__Problem__. Report every line of the records below that contains the word "color".

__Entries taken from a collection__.
-------------------------
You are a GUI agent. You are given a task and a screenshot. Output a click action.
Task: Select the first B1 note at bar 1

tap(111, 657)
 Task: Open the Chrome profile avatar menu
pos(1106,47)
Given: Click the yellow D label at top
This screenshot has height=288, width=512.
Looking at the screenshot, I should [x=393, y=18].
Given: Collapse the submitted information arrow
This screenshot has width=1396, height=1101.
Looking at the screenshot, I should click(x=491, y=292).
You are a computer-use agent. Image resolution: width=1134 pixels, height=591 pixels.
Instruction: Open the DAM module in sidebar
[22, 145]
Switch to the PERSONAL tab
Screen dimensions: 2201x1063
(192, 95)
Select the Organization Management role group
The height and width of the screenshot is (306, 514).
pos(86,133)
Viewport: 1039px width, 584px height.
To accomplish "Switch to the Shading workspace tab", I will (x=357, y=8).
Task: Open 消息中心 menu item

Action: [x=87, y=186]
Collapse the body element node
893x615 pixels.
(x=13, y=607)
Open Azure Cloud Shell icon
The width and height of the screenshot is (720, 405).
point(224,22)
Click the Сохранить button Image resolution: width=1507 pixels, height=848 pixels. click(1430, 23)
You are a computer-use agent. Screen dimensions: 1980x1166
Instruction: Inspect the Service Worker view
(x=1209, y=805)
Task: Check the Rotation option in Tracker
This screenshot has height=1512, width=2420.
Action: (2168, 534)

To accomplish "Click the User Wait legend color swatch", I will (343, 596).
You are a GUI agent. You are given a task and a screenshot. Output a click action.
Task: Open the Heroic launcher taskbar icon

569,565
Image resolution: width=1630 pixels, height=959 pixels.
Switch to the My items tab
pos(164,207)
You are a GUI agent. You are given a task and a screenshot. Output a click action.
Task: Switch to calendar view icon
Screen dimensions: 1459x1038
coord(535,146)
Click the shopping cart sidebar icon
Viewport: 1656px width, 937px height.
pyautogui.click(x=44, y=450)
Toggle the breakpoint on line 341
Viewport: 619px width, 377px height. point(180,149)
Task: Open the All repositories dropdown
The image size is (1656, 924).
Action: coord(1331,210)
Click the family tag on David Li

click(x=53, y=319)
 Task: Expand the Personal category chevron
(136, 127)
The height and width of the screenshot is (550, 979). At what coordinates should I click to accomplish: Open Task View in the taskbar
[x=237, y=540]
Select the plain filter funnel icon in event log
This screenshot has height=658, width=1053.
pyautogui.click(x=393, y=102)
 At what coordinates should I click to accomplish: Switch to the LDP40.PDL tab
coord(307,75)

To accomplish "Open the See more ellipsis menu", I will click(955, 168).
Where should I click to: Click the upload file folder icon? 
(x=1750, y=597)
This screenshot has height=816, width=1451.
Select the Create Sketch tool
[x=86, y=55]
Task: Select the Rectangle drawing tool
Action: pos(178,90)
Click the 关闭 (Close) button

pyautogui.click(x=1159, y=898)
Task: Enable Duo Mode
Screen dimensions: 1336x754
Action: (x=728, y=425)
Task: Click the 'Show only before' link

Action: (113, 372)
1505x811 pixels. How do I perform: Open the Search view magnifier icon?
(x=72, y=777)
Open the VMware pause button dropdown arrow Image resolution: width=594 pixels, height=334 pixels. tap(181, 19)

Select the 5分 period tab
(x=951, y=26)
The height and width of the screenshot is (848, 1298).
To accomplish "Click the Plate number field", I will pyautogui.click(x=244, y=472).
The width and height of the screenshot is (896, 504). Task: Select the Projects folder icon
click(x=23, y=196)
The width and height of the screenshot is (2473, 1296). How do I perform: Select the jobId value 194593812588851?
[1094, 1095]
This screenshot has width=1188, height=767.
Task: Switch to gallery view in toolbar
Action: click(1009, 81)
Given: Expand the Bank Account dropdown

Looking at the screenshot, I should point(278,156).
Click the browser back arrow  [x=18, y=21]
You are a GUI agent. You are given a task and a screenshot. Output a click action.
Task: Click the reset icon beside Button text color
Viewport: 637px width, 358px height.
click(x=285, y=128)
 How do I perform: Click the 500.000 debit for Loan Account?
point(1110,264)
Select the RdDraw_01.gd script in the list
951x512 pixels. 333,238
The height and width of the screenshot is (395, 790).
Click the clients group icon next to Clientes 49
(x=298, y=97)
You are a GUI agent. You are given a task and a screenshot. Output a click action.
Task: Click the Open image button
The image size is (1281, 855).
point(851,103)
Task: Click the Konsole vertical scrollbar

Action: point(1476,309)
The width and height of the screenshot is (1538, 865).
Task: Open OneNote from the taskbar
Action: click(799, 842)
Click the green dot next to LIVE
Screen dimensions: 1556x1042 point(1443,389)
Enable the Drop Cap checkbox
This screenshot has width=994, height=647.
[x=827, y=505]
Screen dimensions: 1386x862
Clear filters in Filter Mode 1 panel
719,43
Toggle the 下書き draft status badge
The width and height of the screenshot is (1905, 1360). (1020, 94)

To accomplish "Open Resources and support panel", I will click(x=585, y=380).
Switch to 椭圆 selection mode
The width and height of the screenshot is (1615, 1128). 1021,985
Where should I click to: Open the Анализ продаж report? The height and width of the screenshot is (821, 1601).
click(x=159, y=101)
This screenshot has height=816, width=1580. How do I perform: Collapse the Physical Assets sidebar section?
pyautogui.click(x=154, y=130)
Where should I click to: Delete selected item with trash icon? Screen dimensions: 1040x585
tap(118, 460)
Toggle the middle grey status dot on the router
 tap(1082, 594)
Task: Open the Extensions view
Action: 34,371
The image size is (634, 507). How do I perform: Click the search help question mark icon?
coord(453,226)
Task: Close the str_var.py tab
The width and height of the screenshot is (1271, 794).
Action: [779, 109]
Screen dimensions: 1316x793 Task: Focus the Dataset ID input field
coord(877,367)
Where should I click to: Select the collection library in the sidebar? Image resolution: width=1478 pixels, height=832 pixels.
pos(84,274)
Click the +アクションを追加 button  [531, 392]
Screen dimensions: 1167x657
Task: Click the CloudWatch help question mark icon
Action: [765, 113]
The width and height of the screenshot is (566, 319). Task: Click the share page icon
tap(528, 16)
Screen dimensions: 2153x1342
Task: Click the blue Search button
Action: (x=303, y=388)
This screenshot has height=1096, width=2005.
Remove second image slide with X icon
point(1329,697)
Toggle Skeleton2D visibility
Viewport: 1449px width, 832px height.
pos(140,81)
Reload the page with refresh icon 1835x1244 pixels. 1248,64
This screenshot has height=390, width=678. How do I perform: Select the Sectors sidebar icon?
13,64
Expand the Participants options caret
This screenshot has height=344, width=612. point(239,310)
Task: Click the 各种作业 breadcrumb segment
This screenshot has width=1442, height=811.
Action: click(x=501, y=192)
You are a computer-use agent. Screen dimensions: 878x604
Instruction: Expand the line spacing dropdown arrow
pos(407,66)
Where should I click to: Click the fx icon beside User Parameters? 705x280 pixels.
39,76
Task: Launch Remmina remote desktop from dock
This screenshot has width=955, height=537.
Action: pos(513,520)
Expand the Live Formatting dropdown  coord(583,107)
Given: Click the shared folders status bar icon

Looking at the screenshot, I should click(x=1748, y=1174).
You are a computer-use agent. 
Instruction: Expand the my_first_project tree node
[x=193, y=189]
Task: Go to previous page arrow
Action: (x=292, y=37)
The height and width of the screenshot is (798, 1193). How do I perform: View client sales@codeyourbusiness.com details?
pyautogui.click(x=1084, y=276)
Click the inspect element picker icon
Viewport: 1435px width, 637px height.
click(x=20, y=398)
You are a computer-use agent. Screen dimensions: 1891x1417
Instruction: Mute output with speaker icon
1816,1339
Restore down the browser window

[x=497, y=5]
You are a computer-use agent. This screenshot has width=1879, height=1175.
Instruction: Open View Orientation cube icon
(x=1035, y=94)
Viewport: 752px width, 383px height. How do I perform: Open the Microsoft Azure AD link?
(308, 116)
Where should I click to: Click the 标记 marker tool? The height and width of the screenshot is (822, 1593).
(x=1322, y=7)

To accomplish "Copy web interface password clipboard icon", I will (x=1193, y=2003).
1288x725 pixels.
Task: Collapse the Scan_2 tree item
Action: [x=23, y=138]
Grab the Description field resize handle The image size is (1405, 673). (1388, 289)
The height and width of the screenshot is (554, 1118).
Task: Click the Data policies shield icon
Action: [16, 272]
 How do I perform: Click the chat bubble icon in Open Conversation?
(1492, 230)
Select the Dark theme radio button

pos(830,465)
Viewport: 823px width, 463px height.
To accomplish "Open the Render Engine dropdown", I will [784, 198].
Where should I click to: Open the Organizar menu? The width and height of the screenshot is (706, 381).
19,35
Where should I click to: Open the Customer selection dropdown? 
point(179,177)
-------------------------
__Answer area__.
To accomplish "Click the User Wait legend color swatch", I will (343, 596).
Task: Click the reset icon beside Button text color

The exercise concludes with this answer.